Every weekday at noon in Ann Arbor there's a live concert taking place 10 stories above the students who hustle to get to their classes on time.
The concert is played on one of University of Michigan's most valuable instruments, the Charles Bard Carillon, which includes 53 bells that sit 212 feet high, perched at the top of the Burton Memorial Tower on central campus.
The largest bell weighs 24,000 pounds and the entire collection clocks in at 45 tons.
The carillon, acquired by the university in 1936, is one of roughly 200 active carillons in the world, and one of the largest and most valuable among them.
U-M's carillon program dates back to 1939 and, according to program director Steven Ball, is the oldest carillon program in the U.S. Every year between 15 to 20 students study the art of the carillon under Ball, who has been playing the carillon for 18 years.
"It has this sort of dark, smokey sound that's very special," said Ball, who called the carillon a "civic instrument" that plays "at the pleasure of the regents."
It's Ball, U-M alumni and students who make the daily carillon concerts possible.
Unlike the automated ringing of the bells every 15 minutes, the noon concert takes considerable man power.

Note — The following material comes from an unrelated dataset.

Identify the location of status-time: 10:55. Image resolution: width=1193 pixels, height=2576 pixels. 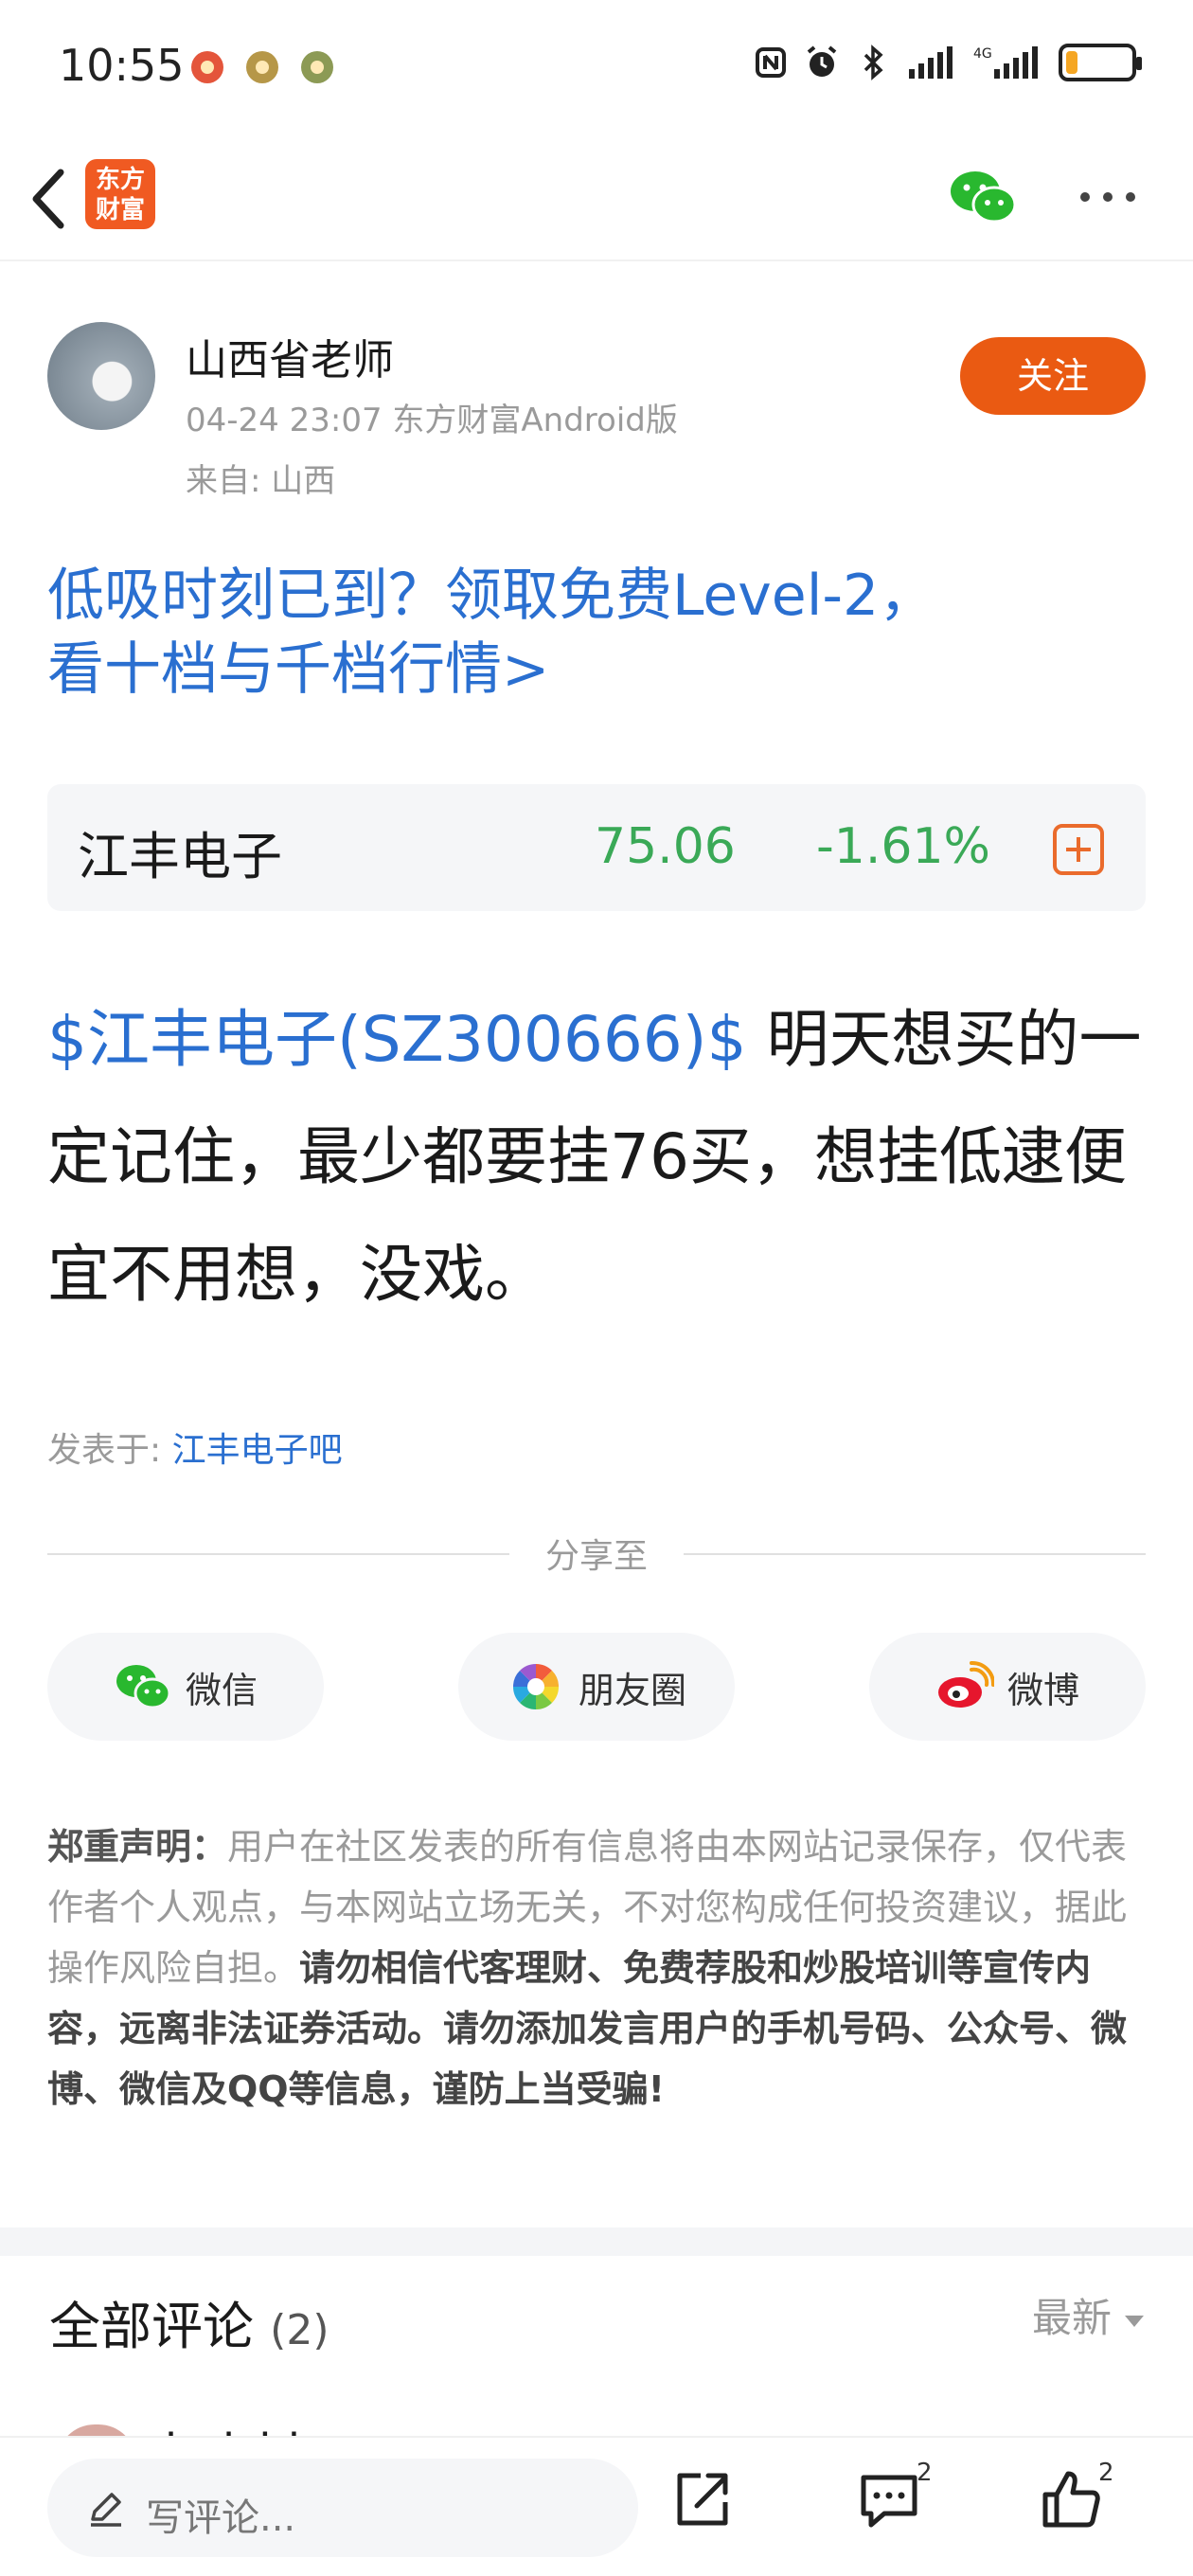
(122, 66).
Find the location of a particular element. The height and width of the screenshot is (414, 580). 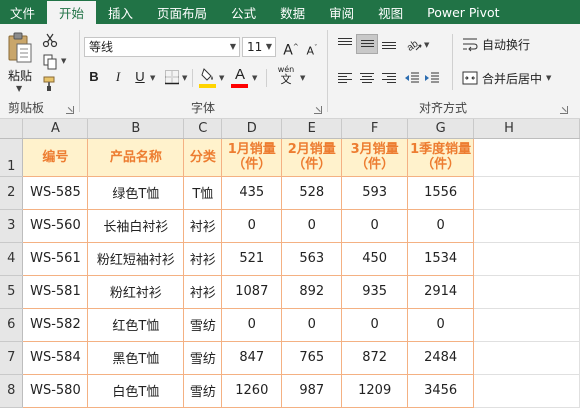

cell-q1: 1534 is located at coordinates (441, 258).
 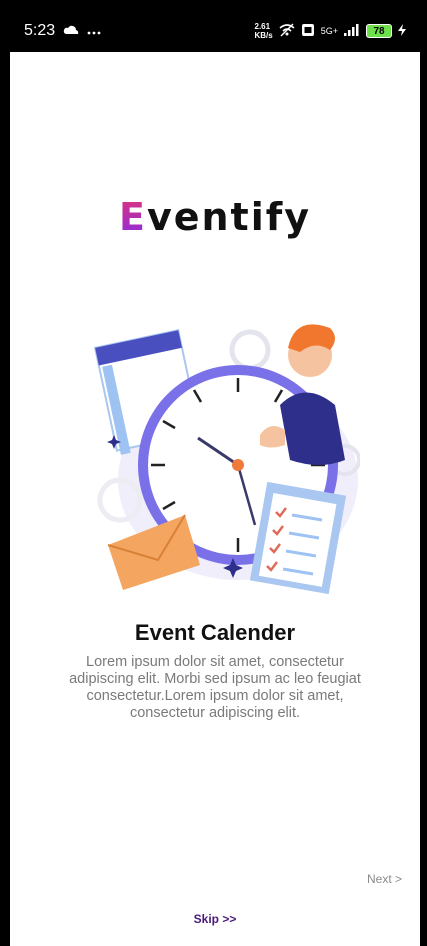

Everyday, a carillonneur plays a unique 30-minute noon concert that's audible "for a couple of blocks" surrounding the bell tower.
The carillonneur, or a counterpart, then travels to north campus to give another concert there, at the Ann and Robert H. Lurie Carillon and Tower.
The system could be automated, but then the university would lose one of its richest and longest traditions.
"You don't have the ability to make an automative system expressive. There's a certain continuity with the life and the culture of this place that would be lost," Ball said. "Selections change day-to-day and they generally try to fit the mood of the occasion."
He added: "The bells mark moments in university time."
The concerts take place during days when classes are in session. According to Ball, the only time the concerts have been unexpectedly halted since the 1930s is when a pair of Peregrine falcons was found nesting on the tower in 2006. After about a month, when the falcons were deemed safe, the bells resumed ringing.
Anyone can attend the performances.
Ball said the carillon is the largest unaltered British-made system of its kind in the world. In the 1970s, the university replaced about half of the bells in the carillon in order to make the instrument louder and have a wider range, but in the mid-2000s Ball collected the old parts and restored the carillon to its original condition, despite the objections of some colleagues.
"It's always the same thing in our culture: faster, louder, brighter, shinier," Ball said. "The reality is that, historically, this carillon occupies such a significant place in North America.... Returning the bells, returning the keyboard, it really returns the sound of the instrument back to what it was."